あるがままの自分をさらけ出せば良いのです。
「わからない」ことを「わかった」ふりをするから悩むのです。
「ない」ものを「ある」ように見せるから疲れるのです。
欠点があるから努力するのであって、欠点を補うから人としての魅力も増していくのです。
人柄は往々にしてその人の欠点から出てくる雰囲気ではないでしょうか。
欠点を補う努力、そしてそこを隠す行為が愛らしく見えることもあります。
仲間同士の付き合いは「突き合い」(突き愛)でこそ信頼関係が成立するのです。
しかし仕事での付き合いや目上の人の付き合いは、利害が係わる場合が多いのでとても難しいです。
自分に対する評価を意識して適当に話を合わせるのですが、本当に疲れてしまいます。
本音を言えば未熟と言われて、発言しなければ主張がないと笑われる。
自分の意見を言えば、3年早いと叱責される。
テーブルをひっくり返して帰りたくなります。
そこは我慢するしかないのです。

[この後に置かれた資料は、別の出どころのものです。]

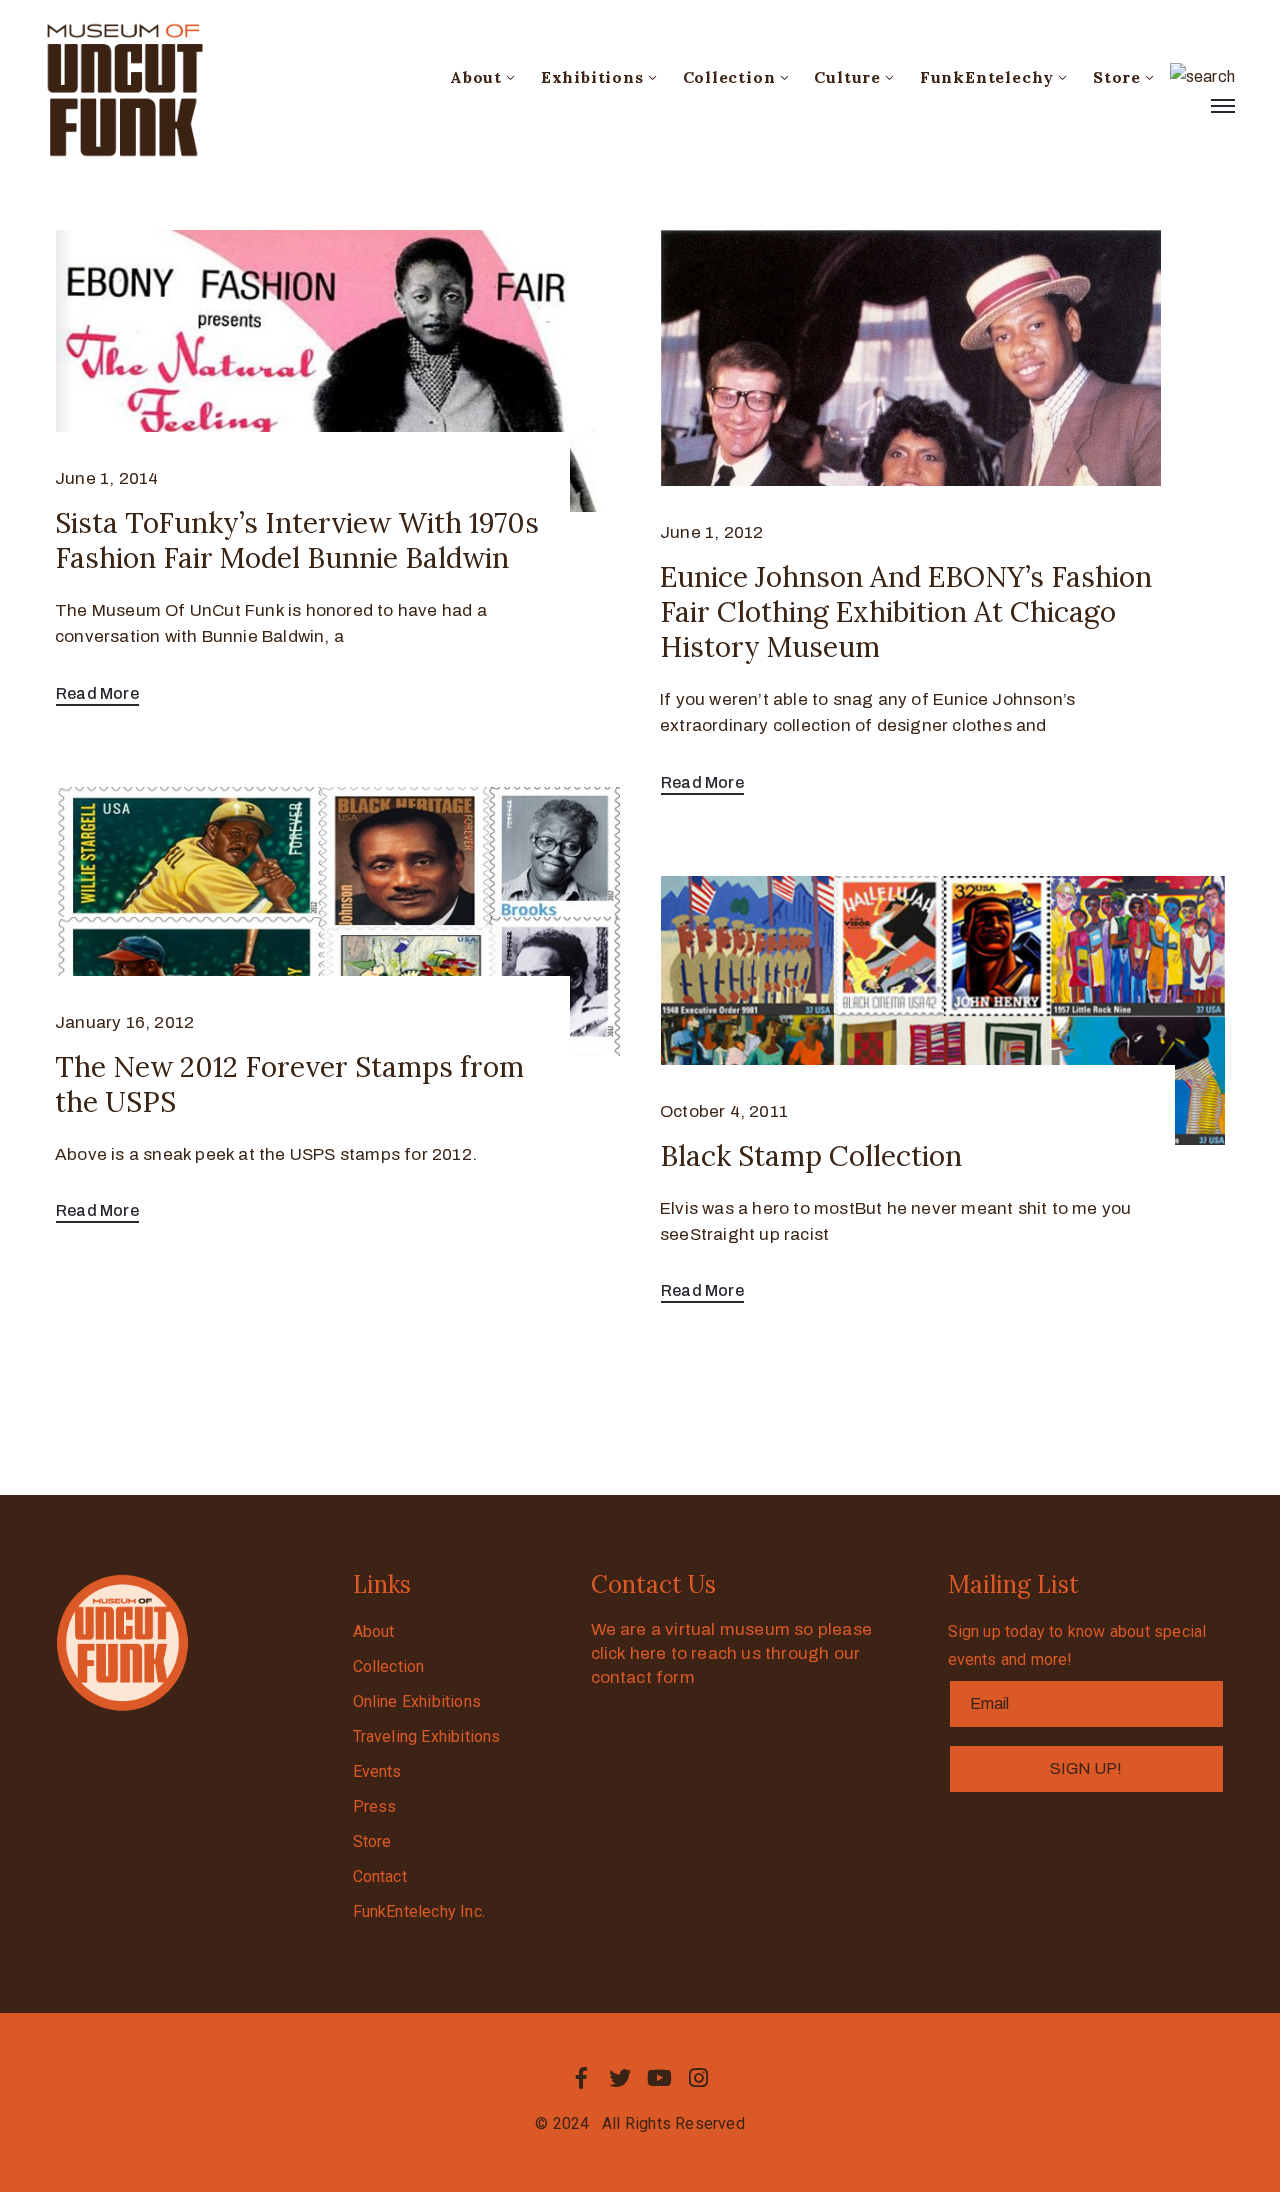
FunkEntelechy (987, 77)
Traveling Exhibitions (427, 1736)
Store (1117, 77)
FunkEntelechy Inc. (419, 1911)
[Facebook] (581, 2078)
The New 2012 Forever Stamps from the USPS (289, 1084)
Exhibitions (592, 77)
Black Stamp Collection (811, 1156)
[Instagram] (699, 2078)
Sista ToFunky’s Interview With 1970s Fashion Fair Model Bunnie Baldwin (297, 540)
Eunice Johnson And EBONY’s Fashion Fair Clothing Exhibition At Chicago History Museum (906, 612)
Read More (97, 693)
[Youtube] (660, 2078)
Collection (729, 77)
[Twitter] (620, 2078)
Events (377, 1771)
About (476, 77)
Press (375, 1806)
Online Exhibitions (417, 1701)
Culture (847, 77)
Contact (380, 1876)
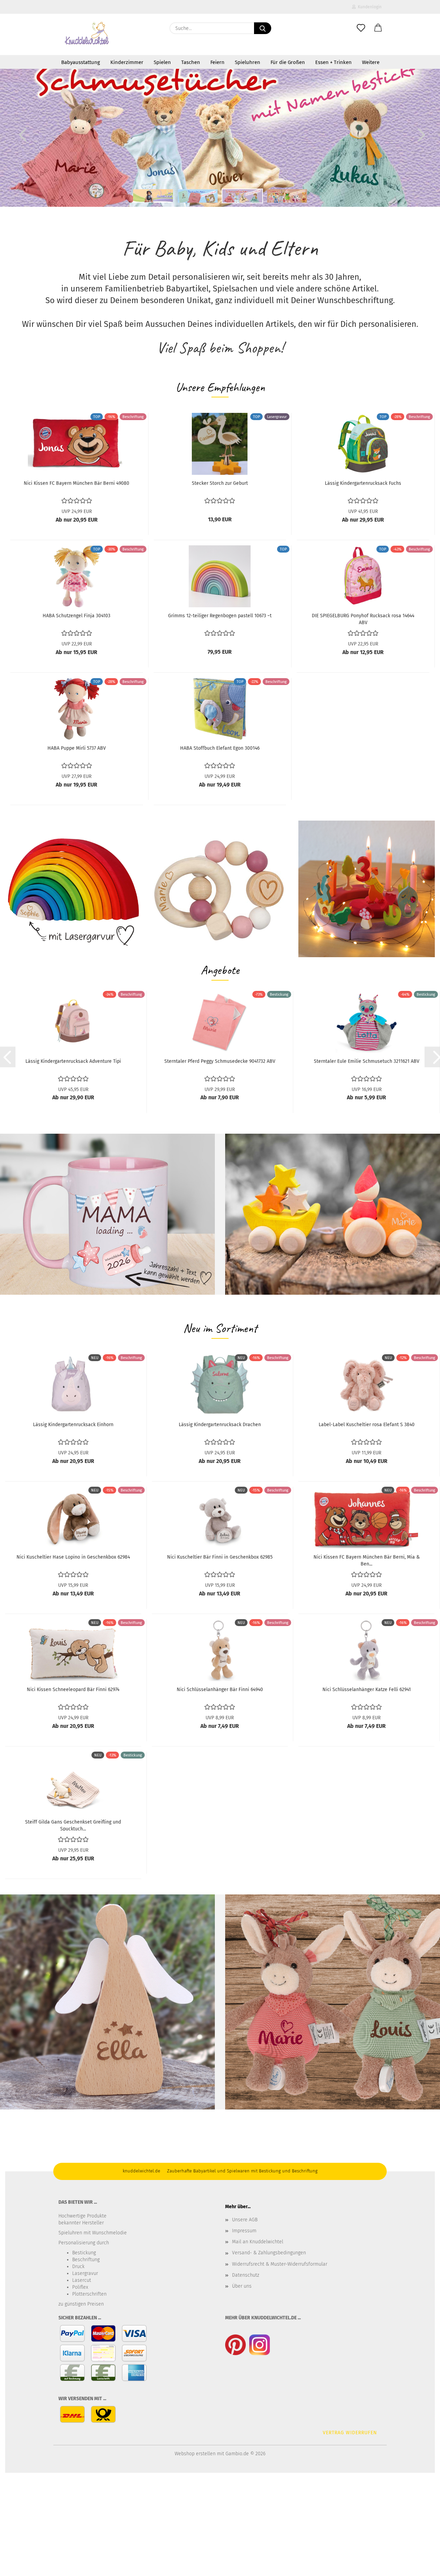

世の中は本当に理不尽な事が多いのですから。
韓国の諺に「枝の多い木は少しの風にも揺れる」というのがあります。
他人の評価を意識していると、少しの言葉や出来事にも、心が揺れ動いてしまうという事です。
私は私ですという意識を持てば動じる事はないのです。
少し動じる部分の小枝を剪定して動じない心を養う事も大切です。
勝海舟の言葉に「行蔵は我に存ず、毀誉は他人の主張、我に与らず、我に関せず」というのがあります。
自分のやったことは自分がやったことである。
それをどのように思うかはその人の勝手であり、自分には関係ないことである。
正しく他人が自分をどのように評価しようが、認めようが関係ないことなのです。
しかし勝海舟ほどの人ならばそのような考え方も出来るのですが、
普通の人となるとそんなに簡単なものではありません。
そんな人には「付き合い」じゃなくて「触れ合い」を薦めます。
才能も能力も見た目もこの通りです。欠点もたくさんあります。
これが私です。こんな私でよければお付き合いください。
よろしく御願いします。
最低の礼儀があれば「触れ合い」も気楽なものです。
ちょっとした交流と割り切れば良いのです。
その中からほんとうの「付き合い」が生まれて来るかもしれません。
社会の顔と自分の顔二つの顔を持っても良いのではないでしょうか。
相手に合わせて出す部分を調整すれば良いのです。
評価を気にせず気楽に「あるがまま」でいきましょう。
作家の曽野綾子さんも言っています。「いい人やめると楽になります」。
私もある時にいい人やめたらとても楽になりました。
「付き合い」「触れ合い」ときには「歩み合い」が加われば「あい」が一杯で上手く行きます。